What’s the trade-off between bias and variance?

Bias is error due to erroneous or overly simplistic assumptions in the learning algorithm you’re using. This can lead to the model underfitting your data, making it hard for it to have high predictive accuracy and for you to generalize your knowledge from the training set to the test set.

Variance is error due to too much complexity in the learning algorithm you’re using. This leads to the algorithm being highly sensitive to high degrees of variation in your training data, which can lead your model to overfit the data. You’ll be carrying too much noise from your training data for your model to be very useful for your test data.

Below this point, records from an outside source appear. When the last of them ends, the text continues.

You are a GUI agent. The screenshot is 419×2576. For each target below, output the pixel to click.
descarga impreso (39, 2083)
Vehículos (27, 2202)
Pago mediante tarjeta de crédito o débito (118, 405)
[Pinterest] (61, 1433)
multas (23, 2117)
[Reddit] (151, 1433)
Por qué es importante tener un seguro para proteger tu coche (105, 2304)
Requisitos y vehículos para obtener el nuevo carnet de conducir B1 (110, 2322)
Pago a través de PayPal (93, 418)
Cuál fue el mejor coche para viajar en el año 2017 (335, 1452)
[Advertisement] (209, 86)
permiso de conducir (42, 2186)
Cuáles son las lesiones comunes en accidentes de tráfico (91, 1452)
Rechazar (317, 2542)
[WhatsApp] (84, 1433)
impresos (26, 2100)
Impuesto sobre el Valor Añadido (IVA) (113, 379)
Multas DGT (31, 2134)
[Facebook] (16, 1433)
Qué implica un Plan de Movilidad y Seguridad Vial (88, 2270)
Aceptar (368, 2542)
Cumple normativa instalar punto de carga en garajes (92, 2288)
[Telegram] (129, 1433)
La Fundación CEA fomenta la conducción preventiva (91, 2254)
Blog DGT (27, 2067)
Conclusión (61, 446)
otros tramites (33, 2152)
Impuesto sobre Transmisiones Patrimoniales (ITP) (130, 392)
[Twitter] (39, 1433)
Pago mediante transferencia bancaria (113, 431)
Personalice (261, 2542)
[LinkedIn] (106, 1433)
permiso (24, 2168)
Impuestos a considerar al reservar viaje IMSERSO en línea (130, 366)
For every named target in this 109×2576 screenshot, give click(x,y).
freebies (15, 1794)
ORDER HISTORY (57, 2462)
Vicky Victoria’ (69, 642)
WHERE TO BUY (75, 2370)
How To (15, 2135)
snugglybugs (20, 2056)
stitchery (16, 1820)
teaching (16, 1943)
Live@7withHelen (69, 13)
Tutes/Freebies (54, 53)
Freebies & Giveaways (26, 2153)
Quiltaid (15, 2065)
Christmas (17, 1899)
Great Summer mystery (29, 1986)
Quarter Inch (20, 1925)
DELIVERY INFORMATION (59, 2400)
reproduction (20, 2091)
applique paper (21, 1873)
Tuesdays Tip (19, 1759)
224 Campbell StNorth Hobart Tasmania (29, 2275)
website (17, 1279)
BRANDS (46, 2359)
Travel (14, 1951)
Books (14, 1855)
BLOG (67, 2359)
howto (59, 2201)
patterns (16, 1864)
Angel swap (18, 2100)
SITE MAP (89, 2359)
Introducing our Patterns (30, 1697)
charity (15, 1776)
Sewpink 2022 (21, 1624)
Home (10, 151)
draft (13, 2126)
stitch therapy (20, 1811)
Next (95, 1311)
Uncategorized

The bias-variance decomposition essentially decomposes the learning error from any algorithm by adding the bias, the variance and a bit of irreducible error due to noise in the underlying dataset. Essentially, if you make the model more complex and add more variables, you’ll lose bias but gain some variance — in order to get the optimally reduced amount of error, you’ll have to tradeoff bias and variance. You don’t want either high bias or high variance in your model.

What is the Box-Cox transformation used for?

The Box-Cox transformation is a generalized “power transformation” that transforms data to make the distribution more normal.

For example, when its lambda parameter is 0, it’s equivalent to the log-transformation.

It’s used to stabilize the variance (eliminate heteroskedasticity) and normalize the distribution.

Explain Eigenvectors and Eigenvalues.

Linear transformations are helpful to understand using eigenvectors. They find their prime usage in the creation of covariance and correlation matrices in data science.

Simply put, eigenvectors are directional entities along which linear transformation features like compression, flip etc. can be applied.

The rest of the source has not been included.